Where communities thrive


  • Join over 1.5M+ people
  • Join over 100K+ communities
  • Free without limits
  • Create your own community
People
Repo info
Activity
    Marty Schoch
    @mschoch
    there were some bugs in that area fixed in the last 6 months though
    @panakour ok that sounds doable, do you have any specific questions we can help with?
    Panagiotis Koursaris
    @panakour

    @mschoch As I understood from the documentation this is doable using token filters https://blevesearch.com/docs/Token-Filters/. Is there any ready made token filter type in which will let me do it?
    Also which is the best way to do it? using the AddCustomTokenFilter ? Or is there any way to do it like a plugin for anyone else wanting the same and for better recycled on other projects?
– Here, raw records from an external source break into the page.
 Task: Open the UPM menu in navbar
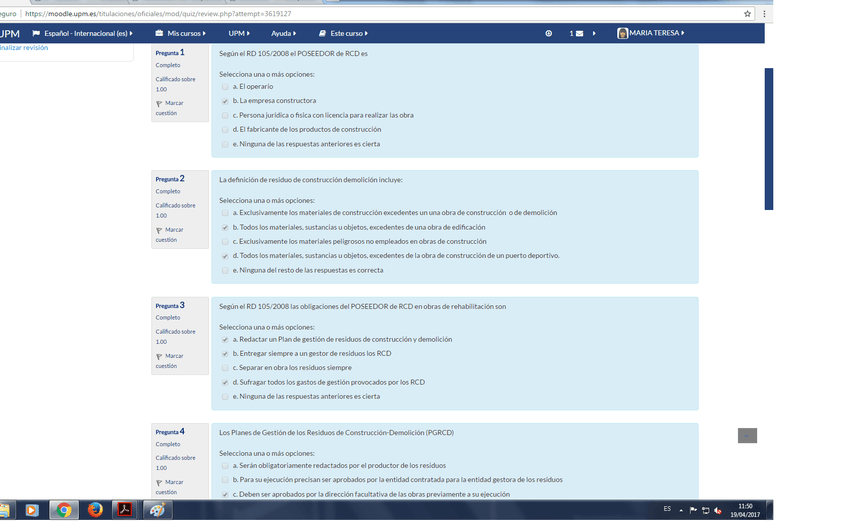239,34
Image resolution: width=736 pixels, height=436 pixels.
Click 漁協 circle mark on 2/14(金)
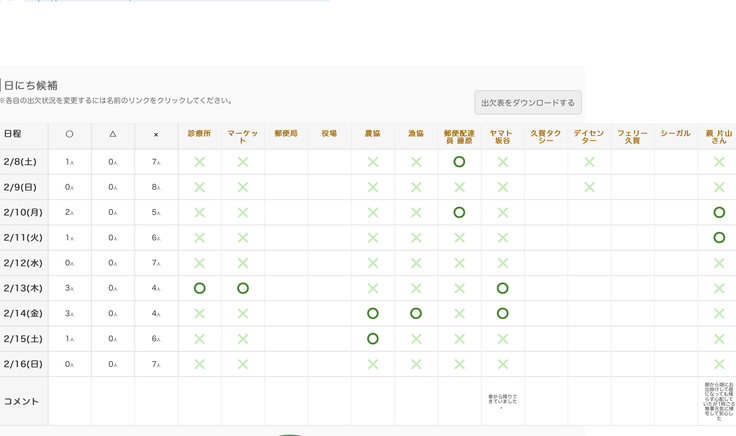point(416,313)
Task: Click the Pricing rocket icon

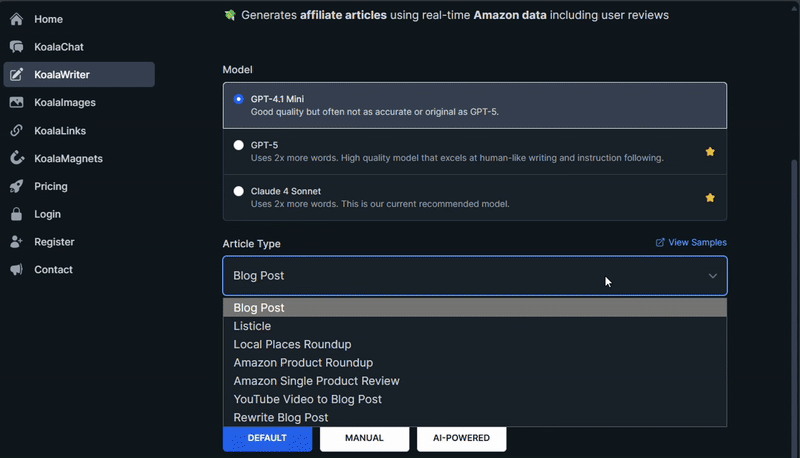Action: 16,186
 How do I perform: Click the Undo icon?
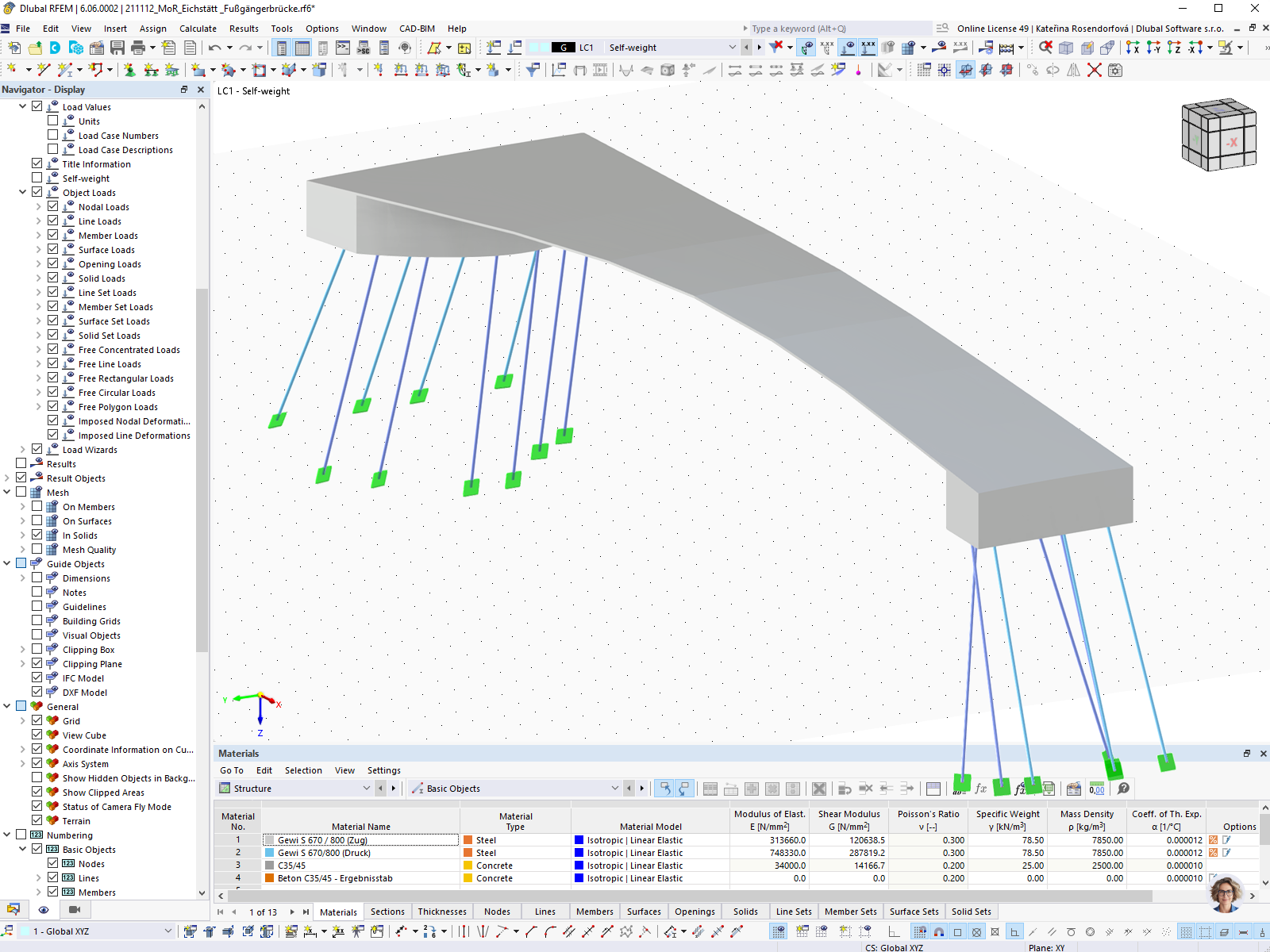(214, 47)
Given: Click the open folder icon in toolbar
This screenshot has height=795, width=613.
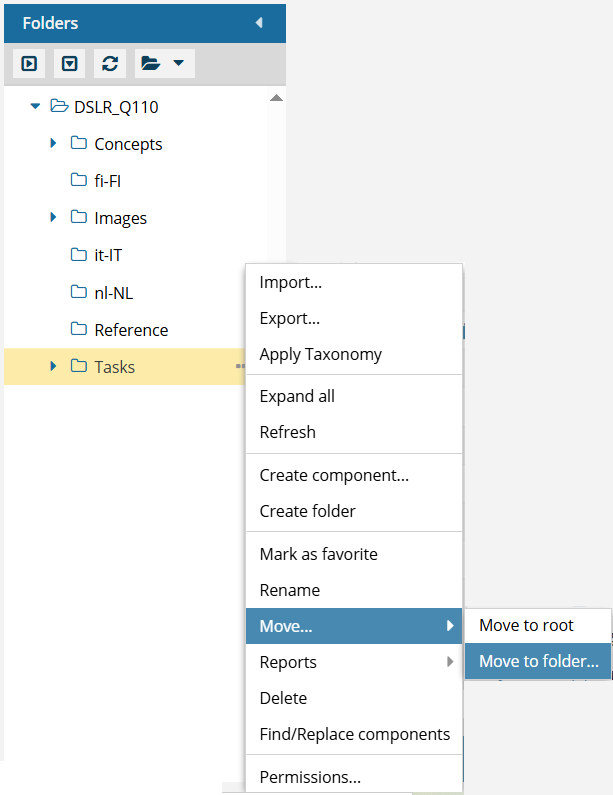Looking at the screenshot, I should 151,63.
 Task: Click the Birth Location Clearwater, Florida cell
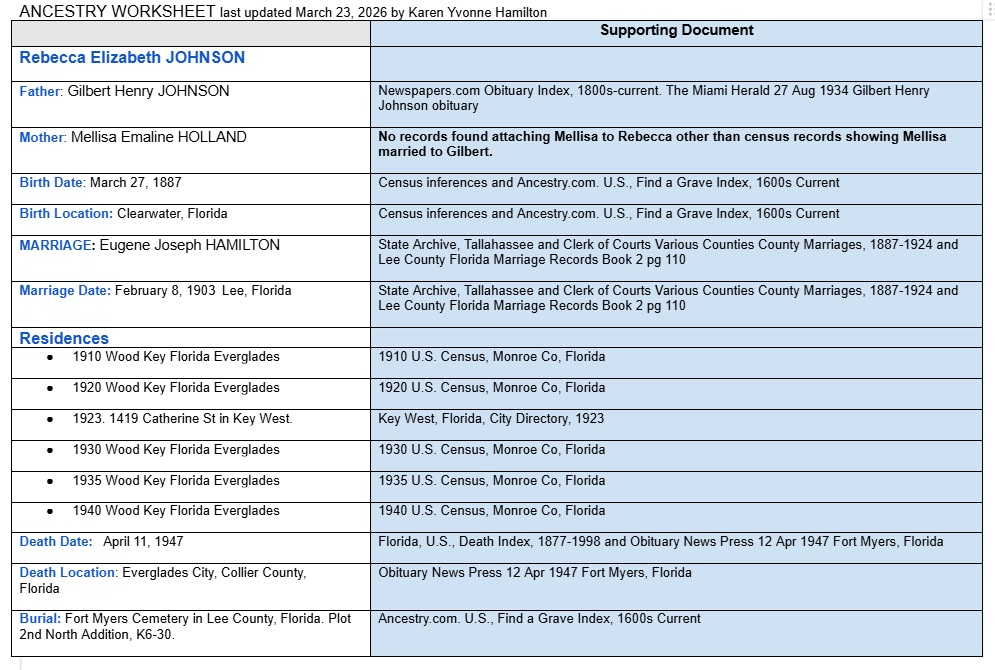click(124, 214)

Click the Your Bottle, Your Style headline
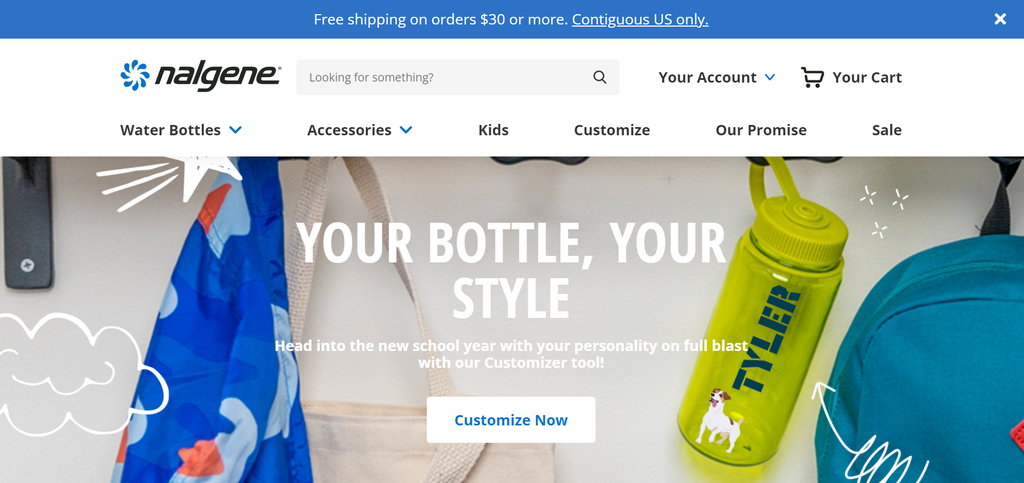coord(511,269)
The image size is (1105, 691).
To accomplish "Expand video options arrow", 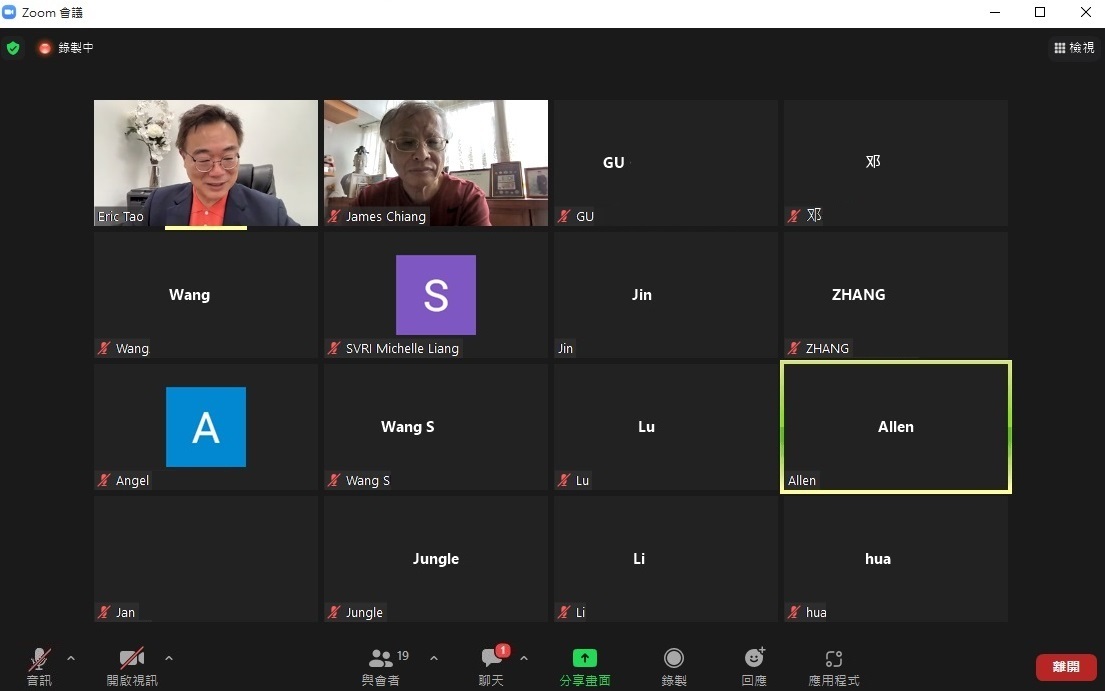I will point(169,658).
    There is a plugin for elasticsearch that do the same thing I want https://github.com/skroutz/elasticsearch-analysis-greeklish https://github.com/skroutz/elasticsearch-analysis-greeklish/blob/7.7.0/src/main/java/org/elasticsearch/index/analysis/GreeklishGenerator.java

    Panagiotis Koursaris
    @panakour
    @mschoch Also I just found that you have refactoring the whole library with the new name "Bluge". So I think your suggestions about the above question should consider using the "Bulge" instead.
    Hendrik Grobler
    @hsjgrobler_gitlab
    Hey guys, quick question about best practice: At an API level, should I keep one index open and re-use that across all requests or open and close the index per request?
    Amnon
    @amnonbc

    I have closed the IP Range search PR as it had a long and circuitous history compromising dozens of commits, which looked like an intimidating prospect for any reviewer. I have squashed the history into a new PR blevesearch/bleve#1546 which comprises less than 600 lines of code, half of which are tests.
    In the end the implementation of IP range searching is quite trivial and maps very nicely to the bleve's indexReader.FieldDictRange feature.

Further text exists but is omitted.